Au risque de se répéter, force est de souligner combien Paris est loin d’avoir le monopole de l’originalité dans la programmation lyrique, et cette saison plus que jamais peut-être. Présentée à Marseille il y a quelques années, la production de L’Aiglon réglée par Renée Auphan, d’après la conception de Patrice Caurier et Moshe Leiser, constitue, sans nul doute, pour l’Opéra de Lausanne, une remarquable manière de refermer sa première saison dans ses murs historiques, rénovés après cinq ans de fermeture pour travaux et dotés désormais d’outils techniques à la mesure de ses ambitions.
A quatre mains
Rarement représenté depuis sa création à l’Opéra de Monte-Carlo en 1937, L’Aiglon présente par ailleurs cette particularité d’être le fruit d’une collaboration à quatre mains entre Jacques Ibert et Arthur Honegger – au Français incomba le premier et dernier acte ainsi que les valses du troisième tandis que la matière plus dramatique naquit sous la plume du compositeur suisse, laquelle atteint un climax dans la confrontation avec Metternich qui referme le deuxième acte.

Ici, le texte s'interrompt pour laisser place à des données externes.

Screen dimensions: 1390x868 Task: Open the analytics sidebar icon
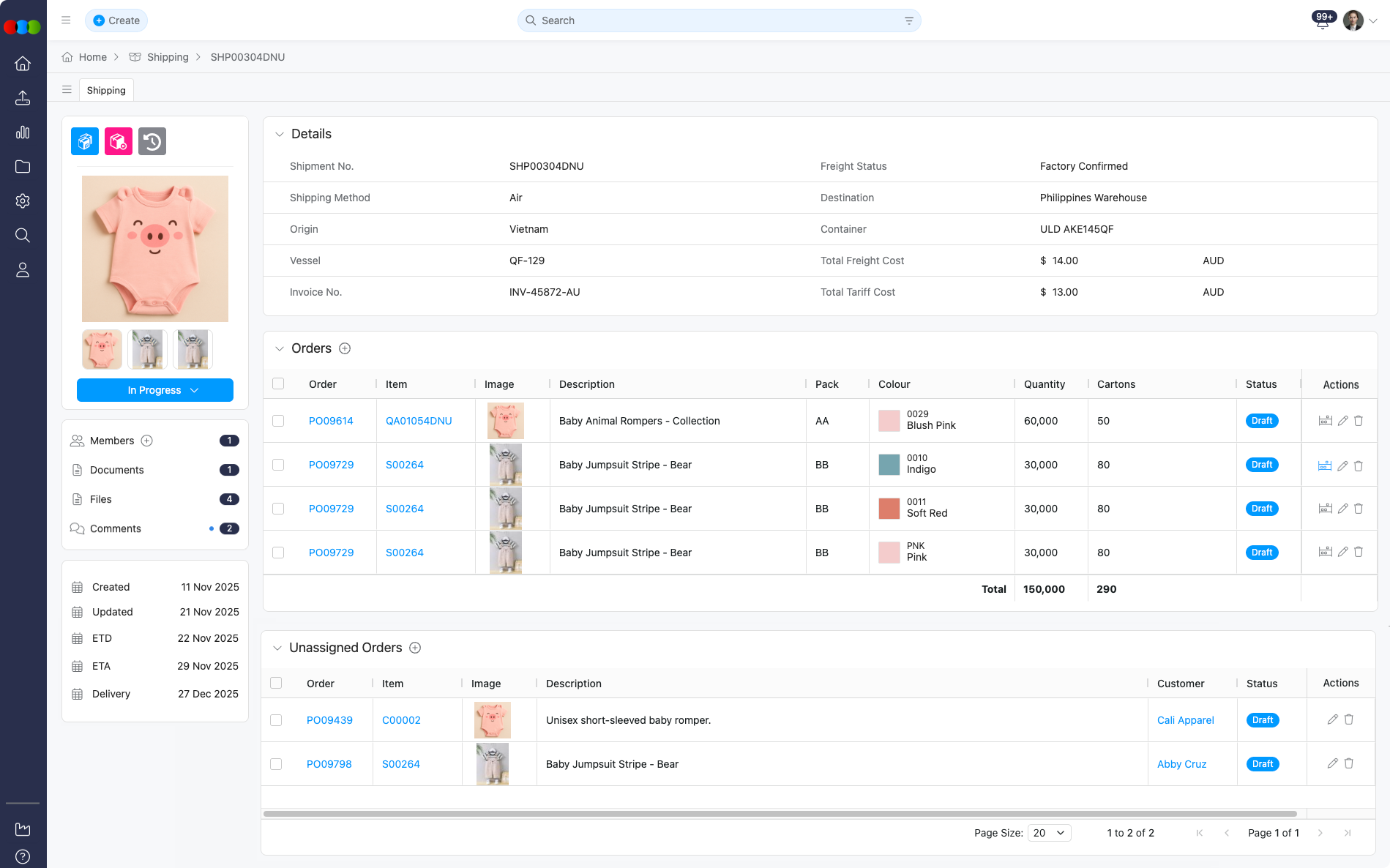coord(23,132)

Inspiré par la pièce éponyme d’Edmond Rostand, l’ouvrage retrace le destin du fils de Napoléon Ier, le Duc de Reichstadt, surnommé l’Aiglon, exilé à Vienne après la défaite de l’Empire et dont les fragiles ailes ont été soigneusement brisées par Metternich. De manière symptomatique, les titres successifs des cinq actes déclinent cette trajectoire, des « Ailes qui s’ouvrent » aux « Ailes fermées », en passant par les « Ailes qui battent », les « Ailes meurtries » et les « Ailes brisées ».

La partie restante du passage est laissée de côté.